Having seen this, let’s turn it into code:

  fun count-gens(ft :: FamTree) -> Number:

    doc: "produce number of generations in longest branch of the tree"

    cases (FamTree) ft:

      | unknown => 0

      | person(name, mother, father) =>

        1 + num-max(count-gens(mother), count-gens(father))

    end

  where:

    count-gens(unknown) is 0

    count-gens(the-family) is 4

  end

2.1 The Trees Template

Did you dive in and try writing count-gens from scratch? Remember than when we did lists we had the notion of a template that captured how we traverse (aka, walk along) the entire data structure. The template expanded the data structure into cases, then made a recursive call on the rest of the list (which was also a list).

We can use that same approach here, developing a template for trees. In the tree case, however, there are recursive calls on each of the mother and the father. Here is the template for a family tree:

  fun ft-func(ft :: FamTree) -> ???:

    cases (FamTree) ft:

      | unknown =>

      | person(name, mother, father) =>

        ... name

        ... ft-func(mother)

        ... ft-func(father)

    end

Think about starting from this template as you try the next example.

2.2 Another Example

Write in-family, which takes a name and a FamTree and determines whether there is a person in the tree with that name. Don’t forget to write examples!

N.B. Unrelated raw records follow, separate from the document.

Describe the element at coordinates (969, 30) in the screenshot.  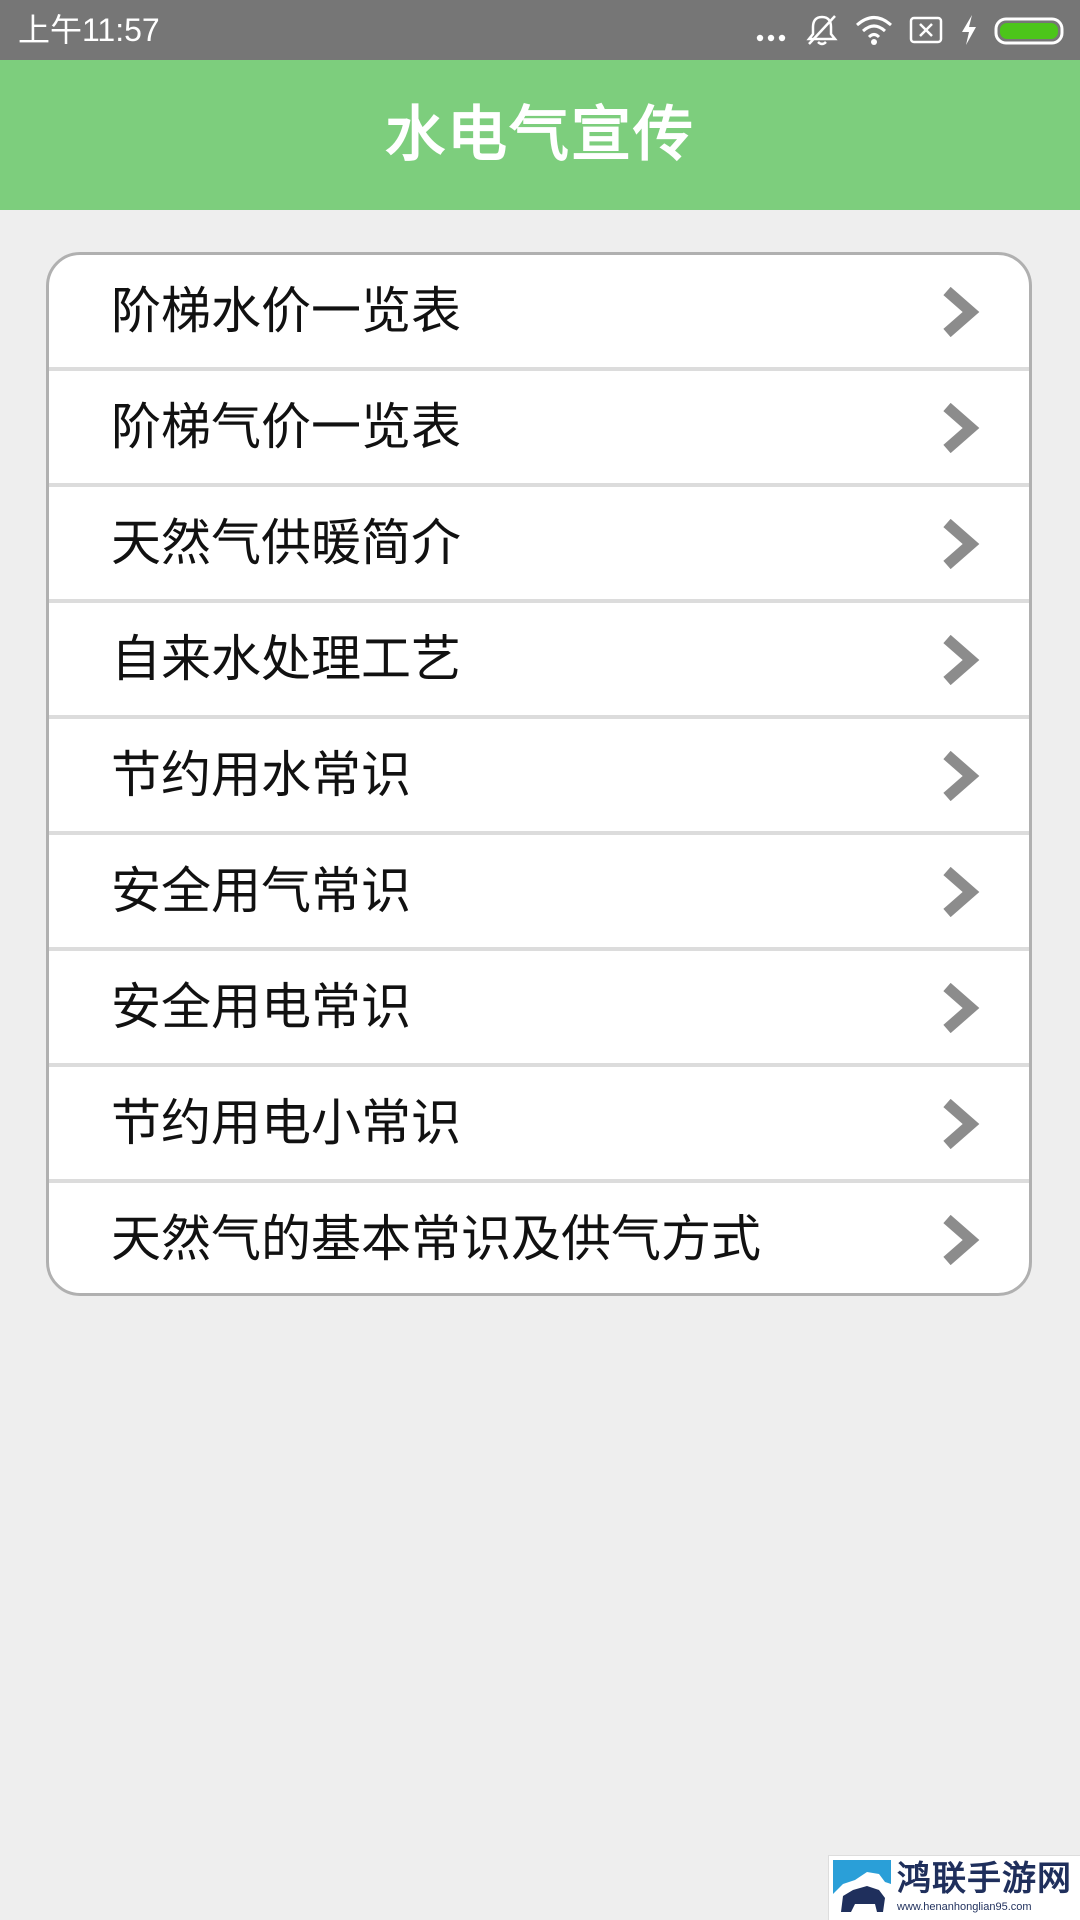
I see `charging-bolt-icon` at that location.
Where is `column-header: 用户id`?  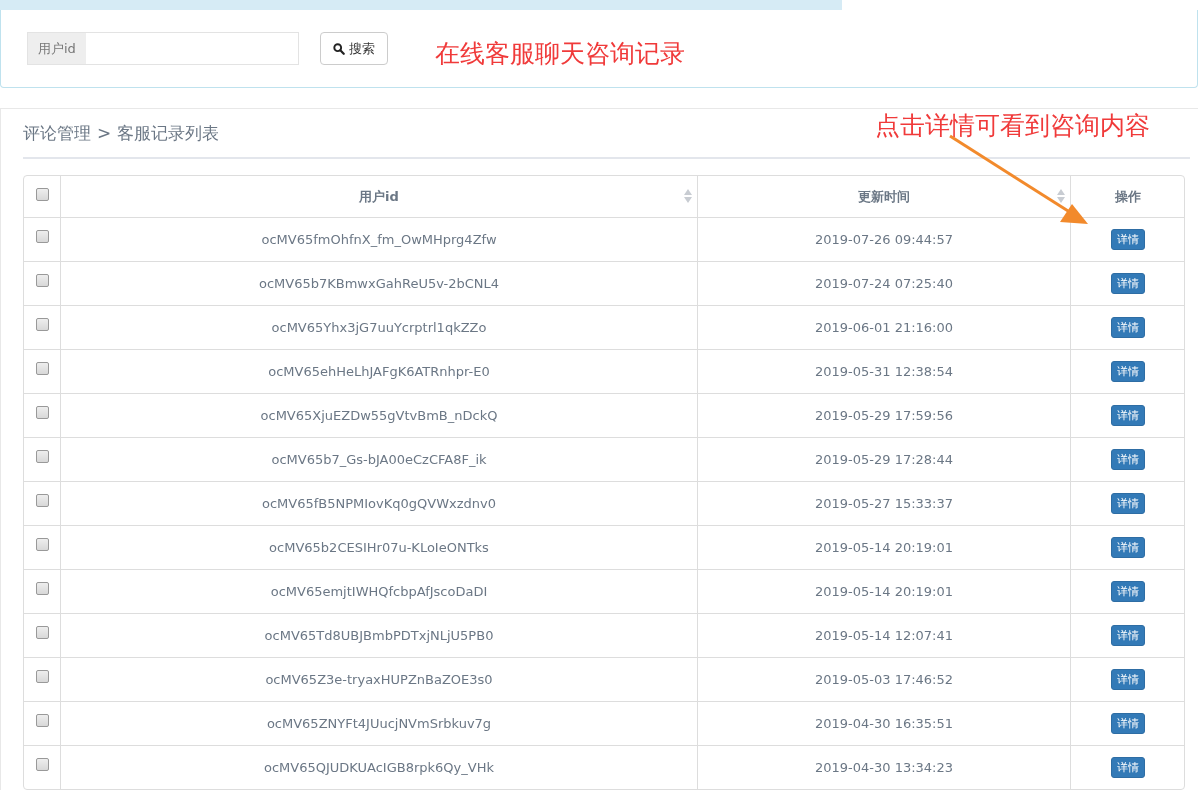 column-header: 用户id is located at coordinates (379, 196).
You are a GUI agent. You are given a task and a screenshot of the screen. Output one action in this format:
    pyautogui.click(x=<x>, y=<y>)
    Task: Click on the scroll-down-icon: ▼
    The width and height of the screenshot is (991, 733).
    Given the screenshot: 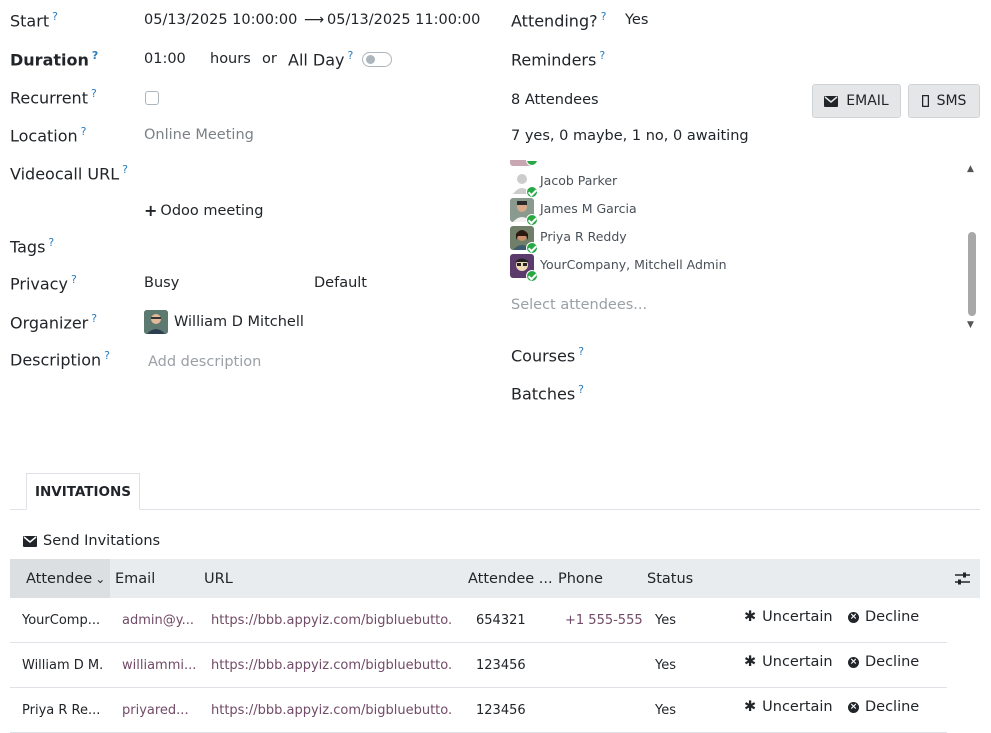 What is the action you would take?
    pyautogui.click(x=970, y=325)
    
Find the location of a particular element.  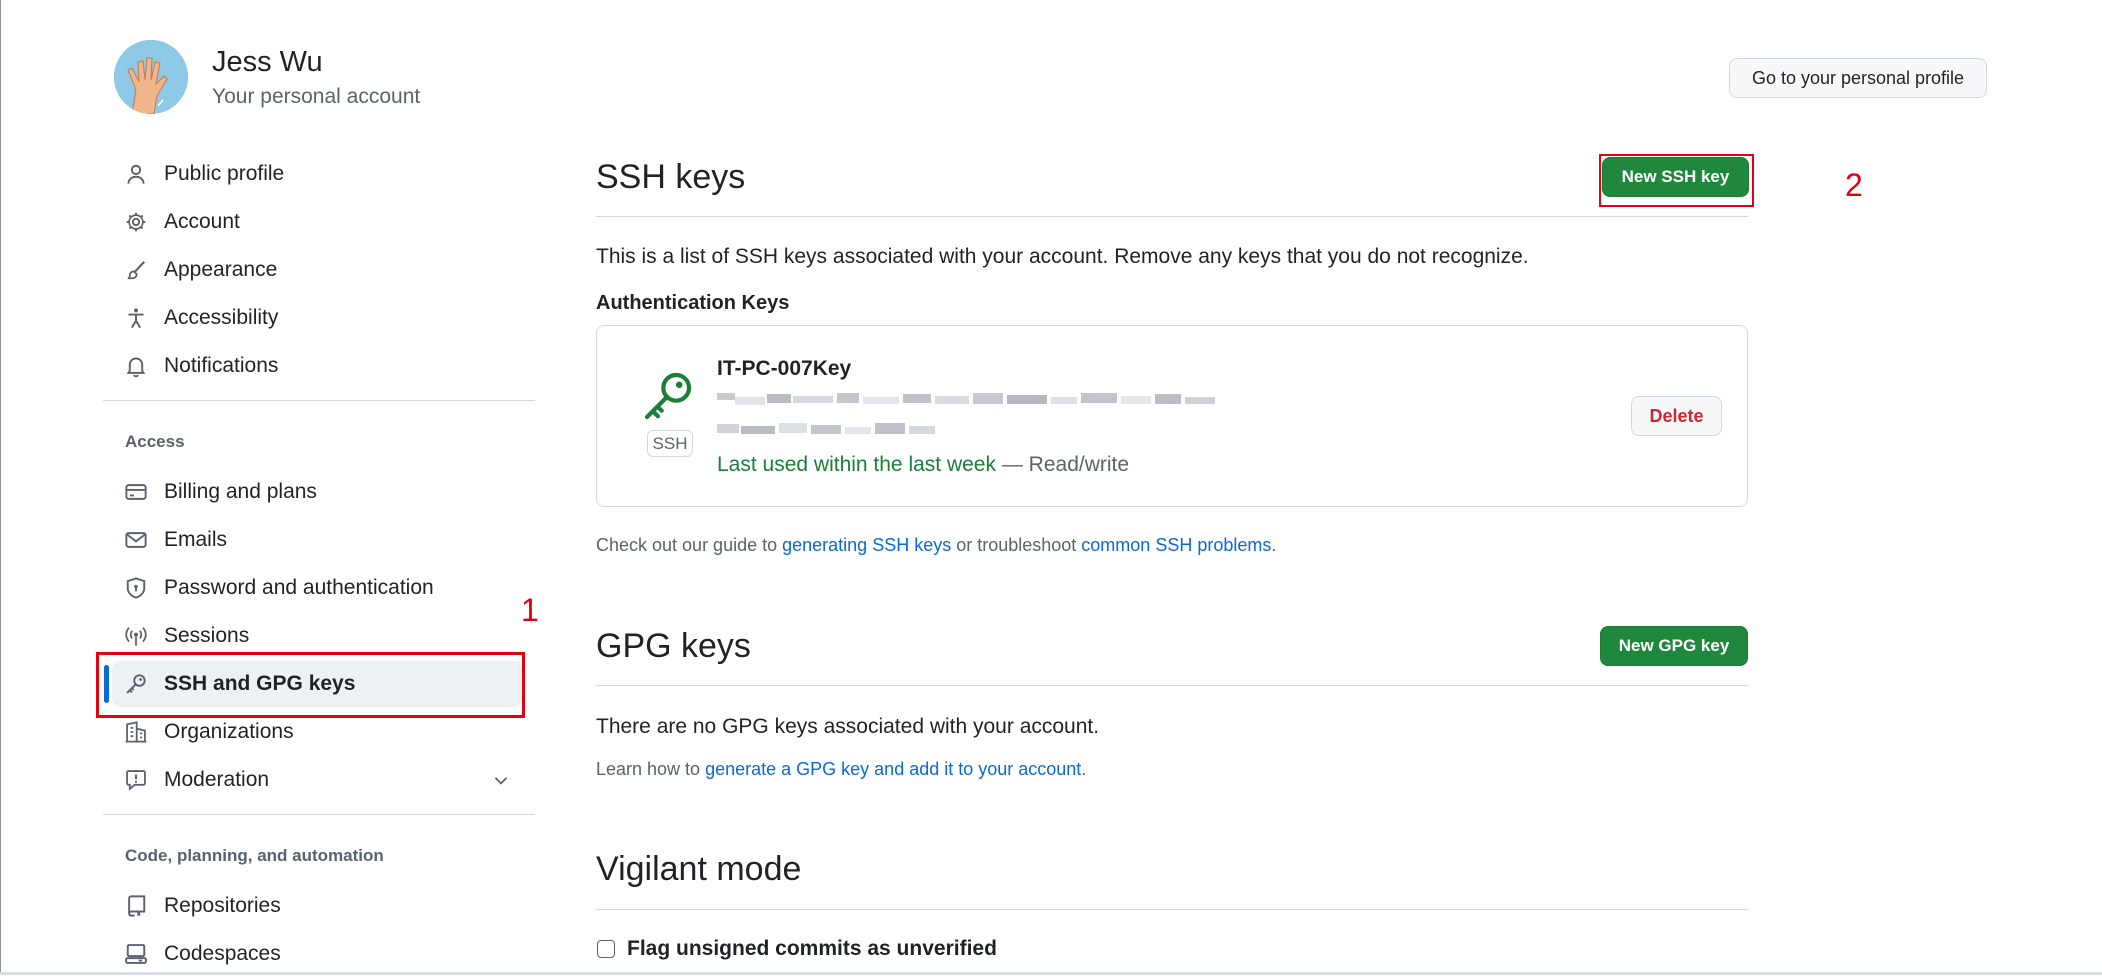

  fun in-family(a-name :: String, ft :: FamTree) -> Boolean:

    doc: "determine whether family has a person with the given name"

    cases (FamTree) ft:

      | unknown => false

      | person(name, mother, father) =>

        (name == a-name) or

        in-family(a-name, mother) or

        in-family(a-name, father)

    end

  where:

    in-family("Bill", unknown()) is false

    in-family("Zoe", unknown()) is false

    in-family("Susan", the-family) is true

    in-family("Zoe", the-family) is false

    in-family("John", the-family) is true

  end

3 Binary Trees

What we have worked out here as family trees is actually a common data structure in CS called a binary tree (binary because each position in the tree refers to two other positions). If you go on in CS, you will see binary trees in many different contents. Here, we are just pointing out the common term for what we have built.

4 Tables Versus Trees

Let’s get back to the discussion about tables vs trees – what are the benefits of each?

Trees:

Tables:
  • capture siblings easily

  • feels more like a database of data on people

There are clearly tradeoffs here. In Computer Science, trees are often used instead of table, because of the direct access to parents (and generally capturing the structure of the underlying data).

5 More Practice

If you finish those, extend the data block so that a person also has a birth year and an eye color. Think of some programs that you could write now that you have this information as well.